Given data -
== Segment start ==
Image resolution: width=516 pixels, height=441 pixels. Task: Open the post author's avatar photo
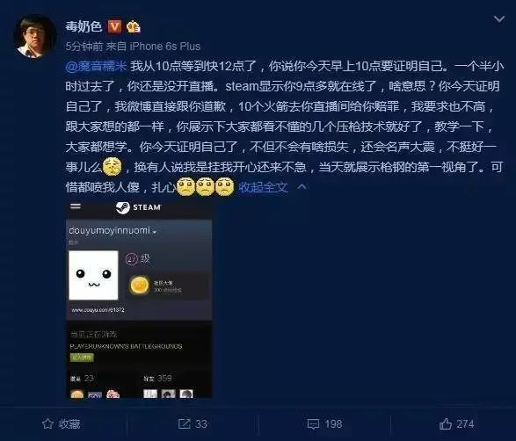34,37
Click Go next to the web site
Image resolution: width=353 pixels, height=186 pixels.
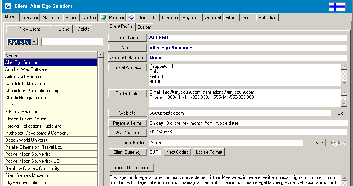coord(340,113)
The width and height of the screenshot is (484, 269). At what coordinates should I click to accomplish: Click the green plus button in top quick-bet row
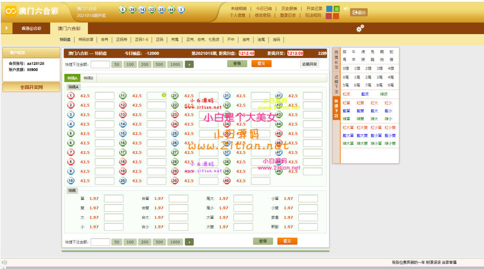click(x=189, y=64)
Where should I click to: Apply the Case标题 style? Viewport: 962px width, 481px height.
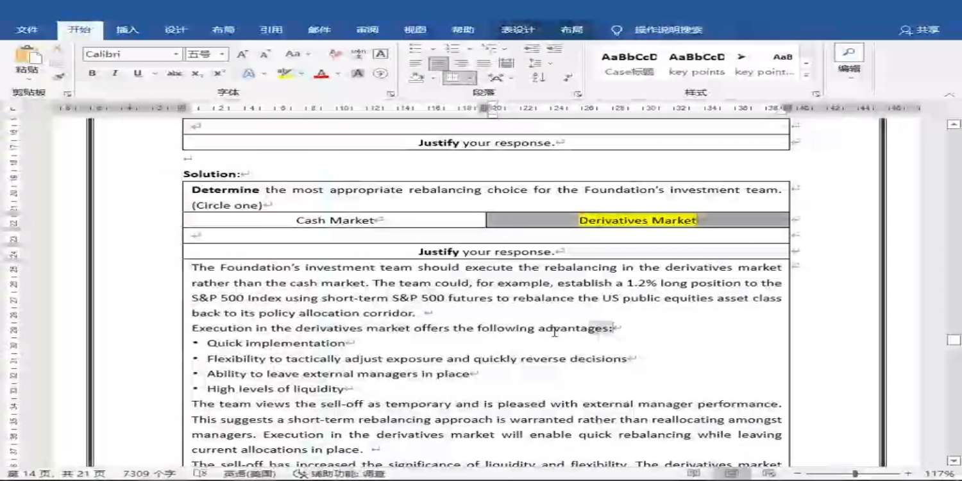click(629, 63)
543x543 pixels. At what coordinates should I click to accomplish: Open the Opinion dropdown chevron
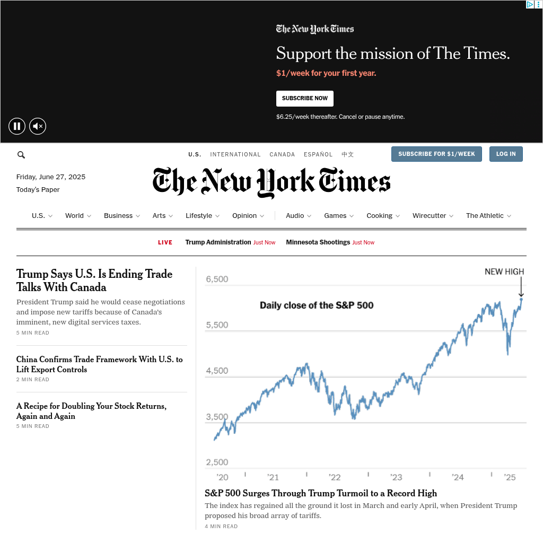click(x=262, y=216)
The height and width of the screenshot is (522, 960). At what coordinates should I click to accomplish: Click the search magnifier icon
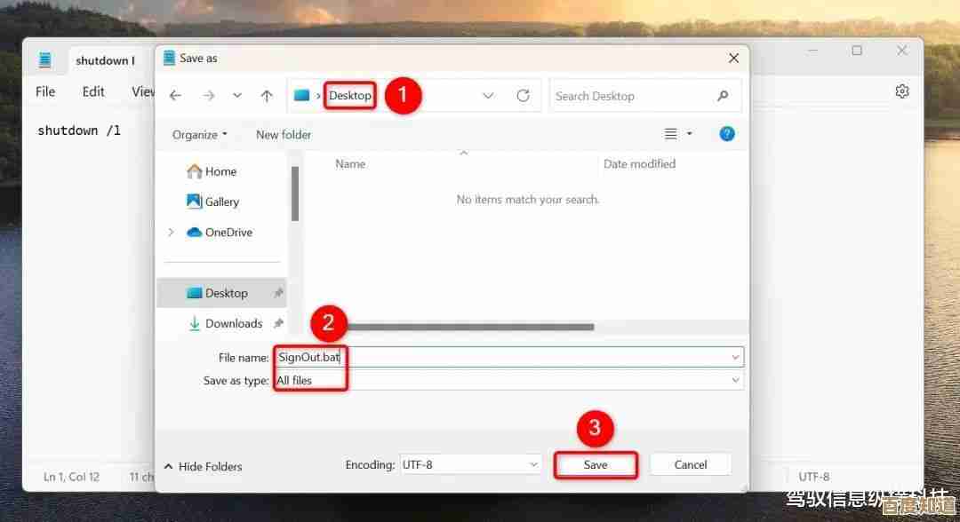click(x=723, y=96)
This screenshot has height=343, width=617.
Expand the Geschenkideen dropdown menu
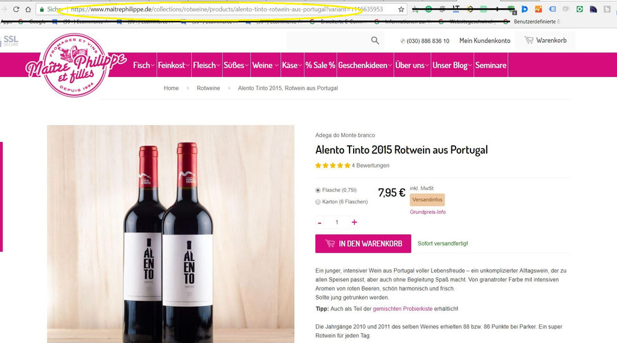365,65
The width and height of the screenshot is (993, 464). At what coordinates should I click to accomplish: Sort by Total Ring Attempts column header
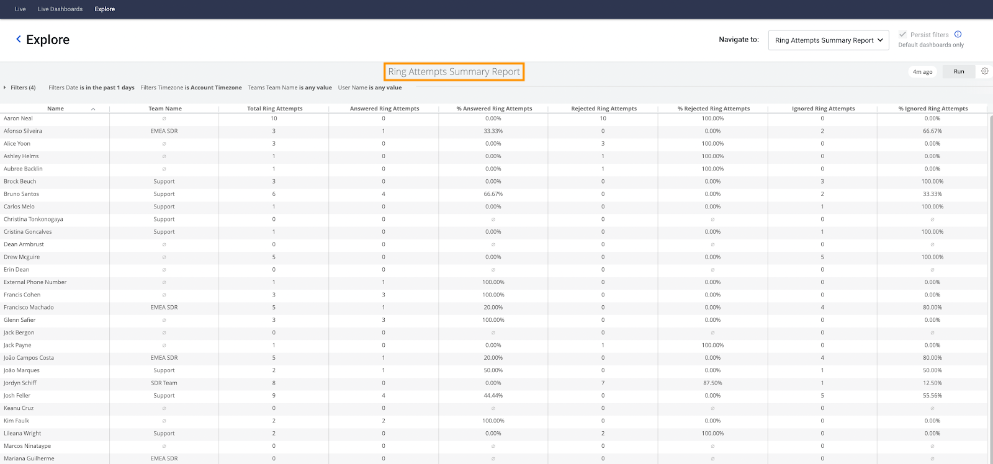point(274,109)
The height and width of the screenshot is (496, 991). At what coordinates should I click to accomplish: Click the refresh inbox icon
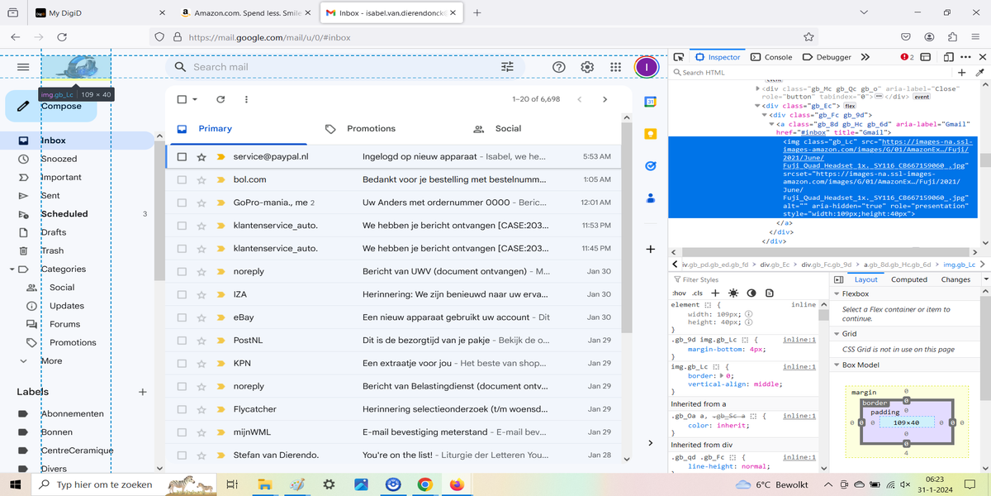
== Segment end ==
What needs to be done - Nothing but the lines from the one that holds "Click Go next to the web site" through the end of the data should appear, written out exactly, without pictures.

Solution -
Click Go next to the web site
Image resolution: width=353 pixels, height=186 pixels.
coord(340,113)
The width and height of the screenshot is (484, 269). At what coordinates should I click to accomplish: Click the green plus button in top quick-bet row
click(x=189, y=64)
Where should I click to: Apply the Case标题 style? Viewport: 962px width, 481px height.
click(629, 63)
543x543 pixels. At what coordinates should I click to accomplish: Open the Opinion dropdown chevron
click(x=262, y=216)
The height and width of the screenshot is (522, 960). At what coordinates should I click to accomplish: Click the search magnifier icon
click(x=723, y=96)
This screenshot has height=343, width=617.
Expand the Geschenkideen dropdown menu
365,65
The width and height of the screenshot is (993, 464). At what coordinates should I click to accomplish: Sort by Total Ring Attempts column header
point(274,109)
The height and width of the screenshot is (496, 991). At what coordinates should I click to accomplish: Click the refresh inbox icon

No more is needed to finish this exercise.